Dear Mom, I want you to know so many things, but I don't want them to come out as trite, or to sound like a Hallmark card. I don't want the feelings I have to be diminished because I can't put them into the right words, but I want to say it all nonetheless. I want to thank you for being my best friend, now that I'm older, but for being my mom when I was younger and needed just a mom. I want to thank you for making me all of those Halloween costumes. Even though you worked full time and were a single mom you always helped to make the costumes, put together class projects, deliver Girl Scout cookies. At the time I didn't appreciate the Charlie Chaplin costume as much as I should have, but looking back on it it means so much to me. I'm sure dying that mop red in our basement to make a Raggedy Ann wig for me wasn't the easiest thing to do but it came out perfect.

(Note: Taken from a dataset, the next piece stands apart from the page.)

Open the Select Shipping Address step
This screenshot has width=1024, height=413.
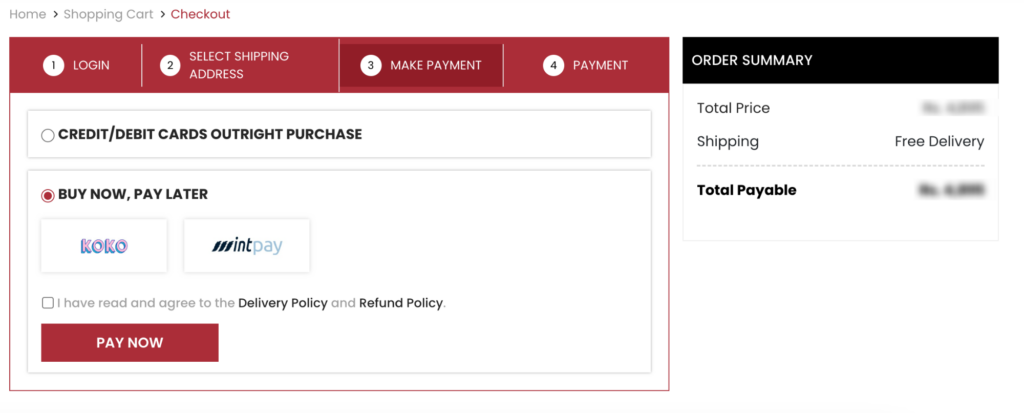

I want to thank you for "accidentally" sabotaging the laundry that one time when I was in high school and bleaching a pair of my jeans, spurring me into action to take over all of my own laundry so it wouldn't happen again. Thank you for driving me to/and or coaching my softball team, basketball, horseback riding, swimming, diving, ballet, tennis, soccer, track and everything else I did while growing up, and times that by three for simultaneously doing it for Chris and Ted as well. Thank you for dealing with me for that year when I only wanted to eat shells and cheese, the way YOU made it, the same way, every night. Thank you for all the lunches you made, all the bites from your sandwiches you gave, all the birthday cakes you baked.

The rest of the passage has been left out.